Stored data:

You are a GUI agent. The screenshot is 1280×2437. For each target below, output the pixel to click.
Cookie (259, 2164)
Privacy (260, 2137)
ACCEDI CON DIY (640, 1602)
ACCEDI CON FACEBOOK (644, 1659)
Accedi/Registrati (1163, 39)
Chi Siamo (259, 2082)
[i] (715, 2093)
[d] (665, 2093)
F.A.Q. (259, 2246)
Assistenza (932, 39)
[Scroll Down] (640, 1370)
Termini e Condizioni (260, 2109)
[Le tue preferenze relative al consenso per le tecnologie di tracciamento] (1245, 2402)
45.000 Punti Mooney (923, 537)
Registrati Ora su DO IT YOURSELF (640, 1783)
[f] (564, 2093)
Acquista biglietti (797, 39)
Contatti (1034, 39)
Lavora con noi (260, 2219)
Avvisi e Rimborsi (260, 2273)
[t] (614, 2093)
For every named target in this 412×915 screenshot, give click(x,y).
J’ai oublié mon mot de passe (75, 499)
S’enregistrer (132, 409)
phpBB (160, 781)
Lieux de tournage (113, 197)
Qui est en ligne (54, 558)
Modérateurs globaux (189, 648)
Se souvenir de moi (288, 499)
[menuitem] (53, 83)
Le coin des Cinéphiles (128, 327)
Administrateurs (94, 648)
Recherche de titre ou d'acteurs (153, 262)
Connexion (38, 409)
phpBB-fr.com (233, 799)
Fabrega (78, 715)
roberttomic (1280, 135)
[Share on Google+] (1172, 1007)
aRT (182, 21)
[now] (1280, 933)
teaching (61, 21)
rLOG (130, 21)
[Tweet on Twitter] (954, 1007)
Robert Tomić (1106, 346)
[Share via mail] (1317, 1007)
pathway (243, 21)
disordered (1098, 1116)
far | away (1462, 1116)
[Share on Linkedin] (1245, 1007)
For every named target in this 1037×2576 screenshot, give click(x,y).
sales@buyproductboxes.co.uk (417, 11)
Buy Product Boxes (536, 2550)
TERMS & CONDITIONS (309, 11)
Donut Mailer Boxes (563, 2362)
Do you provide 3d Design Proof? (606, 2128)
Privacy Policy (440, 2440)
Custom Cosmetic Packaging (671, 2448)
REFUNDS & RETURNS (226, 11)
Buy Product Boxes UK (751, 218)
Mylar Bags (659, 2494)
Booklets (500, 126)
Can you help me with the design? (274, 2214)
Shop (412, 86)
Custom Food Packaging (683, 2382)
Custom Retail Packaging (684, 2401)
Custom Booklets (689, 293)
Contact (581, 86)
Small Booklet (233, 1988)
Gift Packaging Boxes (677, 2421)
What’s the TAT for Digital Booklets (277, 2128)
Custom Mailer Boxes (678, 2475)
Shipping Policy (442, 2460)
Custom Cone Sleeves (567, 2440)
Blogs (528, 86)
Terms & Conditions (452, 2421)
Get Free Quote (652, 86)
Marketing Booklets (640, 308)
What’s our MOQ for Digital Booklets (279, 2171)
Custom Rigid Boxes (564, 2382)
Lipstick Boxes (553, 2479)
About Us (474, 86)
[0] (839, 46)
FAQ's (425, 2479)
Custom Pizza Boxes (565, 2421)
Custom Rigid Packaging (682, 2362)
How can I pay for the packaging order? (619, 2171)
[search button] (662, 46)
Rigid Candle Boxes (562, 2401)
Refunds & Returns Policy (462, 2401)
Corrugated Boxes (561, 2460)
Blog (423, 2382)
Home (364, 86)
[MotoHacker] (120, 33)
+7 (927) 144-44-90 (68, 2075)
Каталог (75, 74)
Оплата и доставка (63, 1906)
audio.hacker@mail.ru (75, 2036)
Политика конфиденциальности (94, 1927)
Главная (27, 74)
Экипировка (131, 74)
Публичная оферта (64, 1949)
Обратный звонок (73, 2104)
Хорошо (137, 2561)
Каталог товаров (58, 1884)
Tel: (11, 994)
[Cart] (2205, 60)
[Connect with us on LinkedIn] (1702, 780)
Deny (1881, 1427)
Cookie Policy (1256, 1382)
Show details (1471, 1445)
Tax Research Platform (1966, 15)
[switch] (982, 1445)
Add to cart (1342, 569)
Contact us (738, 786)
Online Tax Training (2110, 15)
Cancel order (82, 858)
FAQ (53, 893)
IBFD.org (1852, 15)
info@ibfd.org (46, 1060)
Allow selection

PROBLEM STATEMENT:
Output the records in full. Match them exactly.

TASK OUTPUT:
You are a GUI agent. The screenshot is 1280×2437. For each target below, output the pixel to click.
Cookie (259, 2164)
Privacy (260, 2137)
ACCEDI CON DIY (640, 1602)
ACCEDI CON FACEBOOK (644, 1659)
Accedi/Registrati (1163, 39)
Chi Siamo (259, 2082)
[i] (715, 2093)
[d] (665, 2093)
F.A.Q. (259, 2246)
Assistenza (932, 39)
[Scroll Down] (640, 1370)
Termini e Condizioni (260, 2109)
[Le tue preferenze relative al consenso per le tecnologie di tracciamento] (1245, 2402)
45.000 Punti Mooney (923, 537)
Registrati Ora su DO IT YOURSELF (640, 1783)
[f] (564, 2093)
Acquista biglietti (797, 39)
Contatti (1034, 39)
Lavora con noi (260, 2219)
Avvisi e Rimborsi (260, 2273)
[t] (614, 2093)
For every named target in this 412×915 screenshot, give click(x,y).
J’ai oublié mon mot de passe (75, 499)
S’enregistrer (132, 409)
phpBB (160, 781)
Lieux de tournage (113, 197)
Qui est en ligne (54, 558)
Modérateurs globaux (189, 648)
Se souvenir de moi (288, 499)
[menuitem] (53, 83)
Le coin des Cinéphiles (128, 327)
Administrateurs (94, 648)
Recherche de titre ou d'acteurs (153, 262)
Connexion (38, 409)
phpBB-fr.com (233, 799)
Fabrega (78, 715)
roberttomic (1280, 135)
[Share on Google+] (1172, 1007)
aRT (182, 21)
[now] (1280, 933)
teaching (61, 21)
rLOG (130, 21)
[Tweet on Twitter] (954, 1007)
Robert Tomić (1106, 346)
[Share via mail] (1317, 1007)
pathway (243, 21)
disordered (1098, 1116)
far | away (1462, 1116)
[Share on Linkedin] (1245, 1007)
For every named target in this 1037×2576 screenshot, give click(x,y).
sales@buyproductboxes.co.uk (417, 11)
Buy Product Boxes (536, 2550)
TERMS & CONDITIONS (309, 11)
Donut Mailer Boxes (563, 2362)
Do you provide 3d Design Proof? (606, 2128)
Privacy Policy (440, 2440)
Custom Cosmetic Packaging (671, 2448)
REFUNDS & RETURNS (226, 11)
Buy Product Boxes UK (751, 218)
Mylar Bags (659, 2494)
Booklets (500, 126)
Can you help me with the design? (274, 2214)
Shop (412, 86)
Custom Food Packaging (683, 2382)
Custom Retail Packaging (684, 2401)
Custom Booklets (689, 293)
Contact (581, 86)
Small Booklet (233, 1988)
Gift Packaging Boxes (677, 2421)
What’s the TAT for Digital Booklets (277, 2128)
Custom Mailer Boxes (678, 2475)
Shipping Policy (442, 2460)
Custom Cone Sleeves (567, 2440)
Blogs (528, 86)
Terms & Conditions (452, 2421)
Get Free Quote (652, 86)
Marketing Booklets (640, 308)
What’s our MOQ for Digital Booklets (279, 2171)
Custom Rigid Boxes (564, 2382)
Lipstick Boxes (553, 2479)
About Us (474, 86)
[0] (839, 46)
FAQ's (425, 2479)
Custom Pizza Boxes (565, 2421)
Custom Rigid Packaging (682, 2362)
How can I pay for the packaging order? (619, 2171)
[search button] (662, 46)
Rigid Candle Boxes (562, 2401)
Refunds & Returns Policy (462, 2401)
Corrugated Boxes (561, 2460)
Blog (423, 2382)
Home (364, 86)
[MotoHacker] (120, 33)
+7 (927) 144-44-90 (68, 2075)
Каталог (75, 74)
Оплата и доставка (63, 1906)
audio.hacker@mail.ru (75, 2036)
Политика конфиденциальности (94, 1927)
Главная (27, 74)
Экипировка (131, 74)
Публичная оферта (64, 1949)
Обратный звонок (73, 2104)
Хорошо (137, 2561)
Каталог товаров (58, 1884)
Tel: (11, 994)
[Cart] (2205, 60)
[Connect with us on LinkedIn] (1702, 780)
Deny (1881, 1427)
Cookie Policy (1256, 1382)
Show details (1471, 1445)
Tax Research Platform (1966, 15)
[switch] (982, 1445)
Add to cart (1342, 569)
Contact us (738, 786)
Online Tax Training (2110, 15)
Cancel order (82, 858)
FAQ (53, 893)
IBFD.org (1852, 15)
info@ibfd.org (46, 1060)
Allow selection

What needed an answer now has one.